### THE PROBLEM
Write out all records as given; omit images.

*** Opening EXCERPTED RECORDS ***

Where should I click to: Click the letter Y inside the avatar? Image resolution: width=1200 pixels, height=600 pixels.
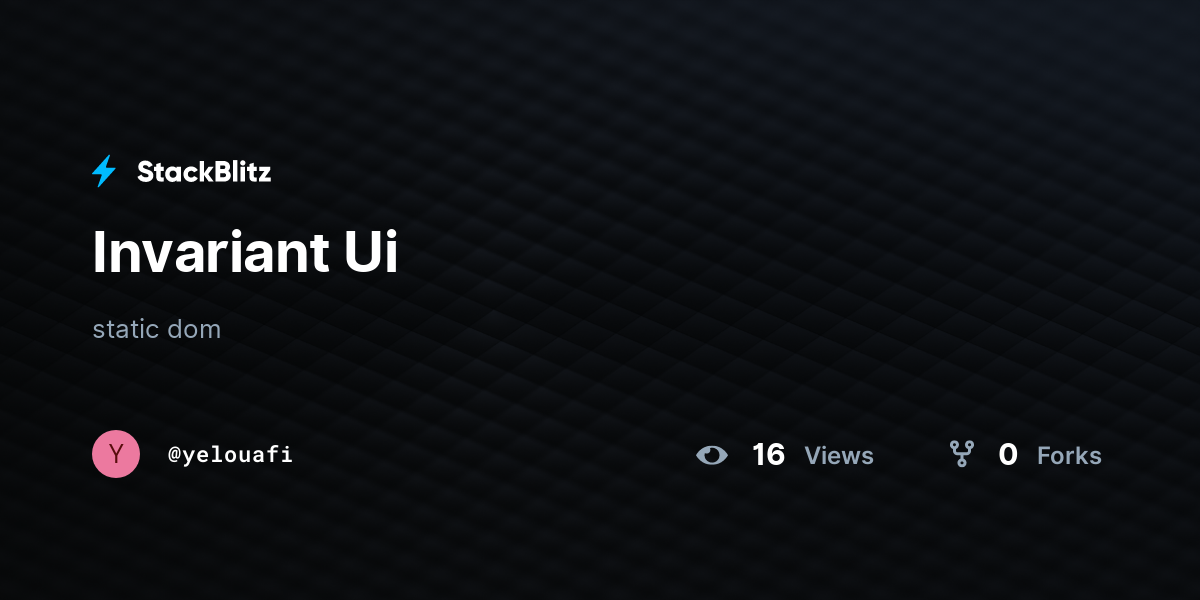(116, 454)
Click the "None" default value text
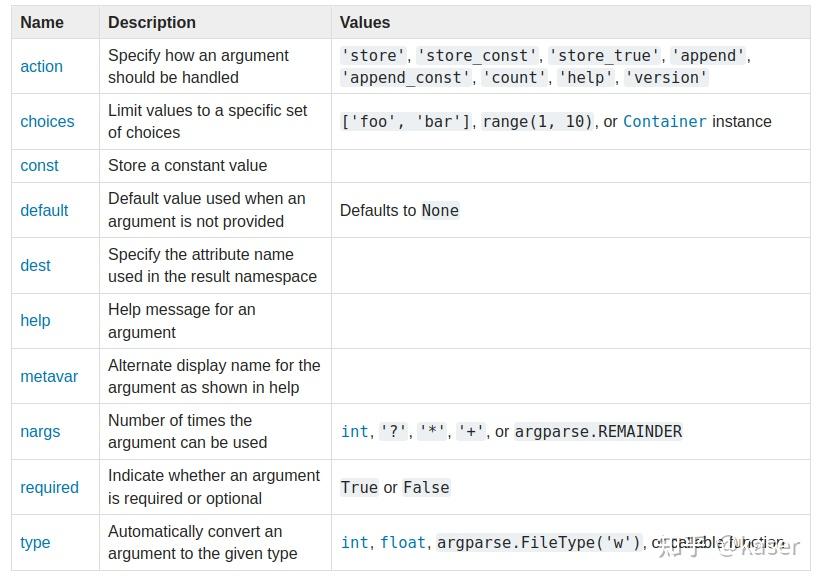The height and width of the screenshot is (579, 821). point(439,210)
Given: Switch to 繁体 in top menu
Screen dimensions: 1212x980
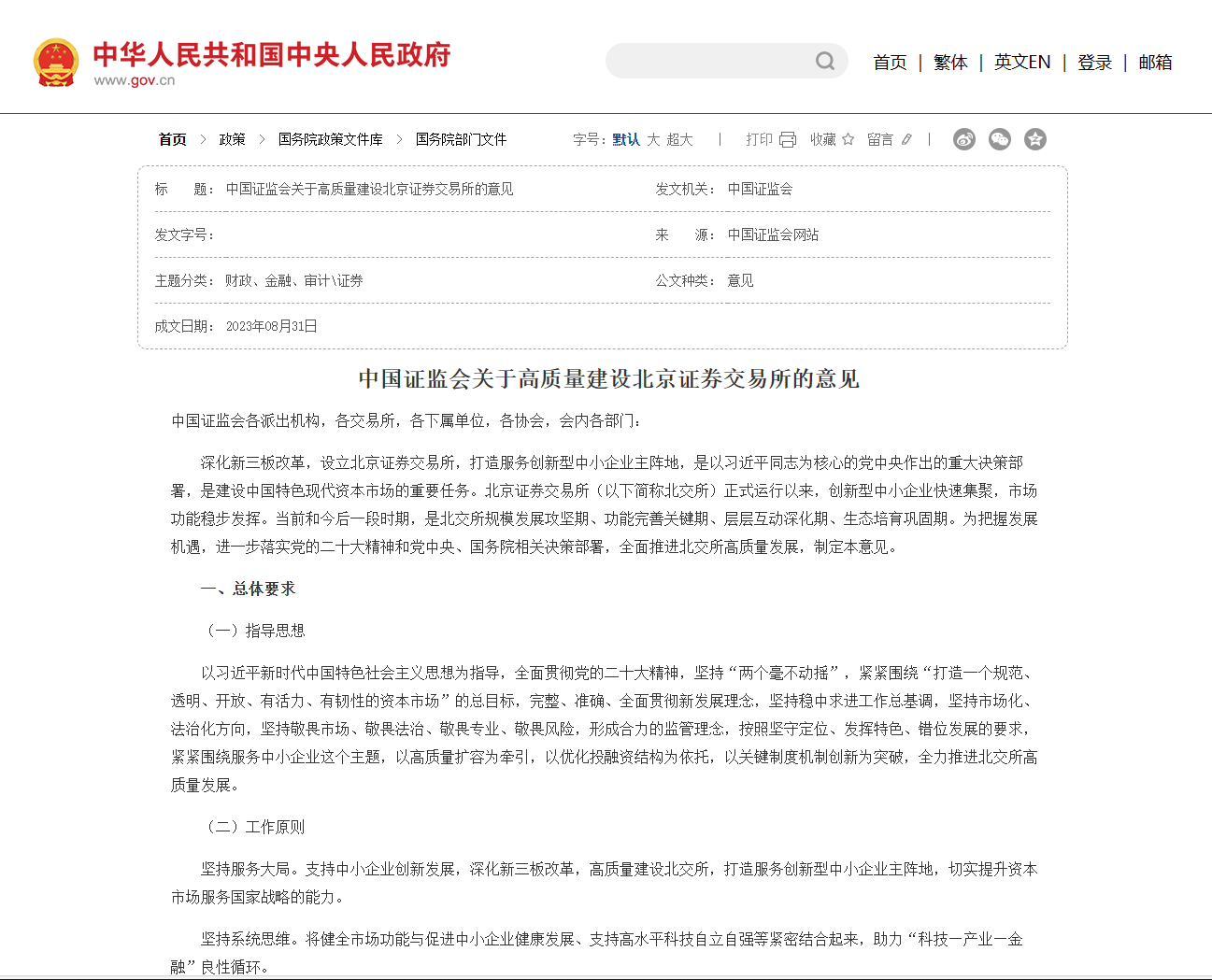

*** Closing EXCERPTED RECORDS ***

### YOUR SOLUTION
Where should I click to: Click the letter Y inside the avatar? Image resolution: width=1200 pixels, height=600 pixels.
(116, 454)
Click the "None" default value text
The height and width of the screenshot is (579, 821). point(439,210)
Given: Switch to 繁体 in top menu
Screen dimensions: 1212x980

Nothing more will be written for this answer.